I love watching him interact with Lila and how their faces light up when they see each other. It brings me so much joy for him to be able to get in the floor with Lila and cut up. I look forward to the adventures they will go on together and I can’t wait to see all the amazing things he teaches her.

We are all lucky to have him in our lives and I am especially grateful to call him my father.

I love you daddy.

The Love of Grandparents

30 May

After Lila got to spend the week with her grandparents last week it really made me start thinking what an impact they have on our lives. I remember so many wonderful things about my grandparents and they comprised a large part of my childhood.

We referred to my grandparents as More-Mama and More-Daddy, I had 2 More-Daddys and 1 More-Mama. My brother deemed them with these names when he was small. My parents were trying to explain who they were to him and his cute name stuck. My More-Daddy Overholt, my dad’s father lived with us for basically my entire life. The house we lived in was the house my dad had grown up in. More-Daddy lived downstairs which was its own little apartment and we lived upstairs. He was a part of my everyday life and I feel so grateful now that I got to spend so much time with him. He would pick me up from school everyday, join us for dinner most evenings and was always there for you no matter what you needed. His favorite pastime was to sit out in front of the house and watch the world go by. He was a fixture of our house and it was almost a disappointment to arrive home and not have him sitting out front greeting you. If it hadn’t been for More-Daddy I wouldn’t have discovered the joys of “The Price is Right.” He never missed it and I remember sitting with him in the summers and watching Bob Barker give away cash and prizes. That may seem silly but those little moments are priceless.

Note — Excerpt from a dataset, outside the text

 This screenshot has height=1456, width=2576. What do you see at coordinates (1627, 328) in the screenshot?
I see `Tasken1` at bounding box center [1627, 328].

I also spent a large amount of time with my mom’s parents, especially in the summer. They only lived a short 2o minutes from us. We spent summers building teepees, going to Dollywood, swimming and having overnight visits. I always loved going to their house and More-Mama could make the best mac n cheese in the whole world. They would take me to the local drugstore where I enjoyed chicken n dumplings and chocolate malts. Also, from the time I was 4 until I was about 12 or 13 we would go to the beach each summer. My grandparents along with my mom, dad and brother would spend a week in Garden City, SC. I have some of the most vivid memories of my life from those trips. My grandparents would get up at dawn and walk the beach, only to return with a plethora of sharks teeth. My brother and I thought this was the coolest thing and would fight over the biggest ones. We would have cucumber and tomato sandwiches for lunch while my grandparents caught up on their favorite soap opera at lunch, As The World Turns. I can see the condo as clear as day in my head, I remember the sweet smell of the saltwater, and the instant feeling of never wanting to leave as soon as we arrived.

I can’t help but think about all the lessons my grandparents shared with me and how my life would be so much different if I hadn’t had them. I wish they were around now to see how our lives have changed and blossomed over the last several years. I know they would be proud though. I want to share all these good memories with Lila and let her know how important all her grandparents are. I want her to come away with these tangible memories that she will carry with her throughout her life.

My parents always told me when I was growing up that it was important to spend a lot of time with my grandparents because they wouldn’t always be around. Even though I got to spend an amazing amount of time with them, it is was hard to appreciate all that time fully until it is too late. It is easy to take the people you love most for granted.

This is a good reminder to love hard and often. Take full advantage of the time you have right in front of you.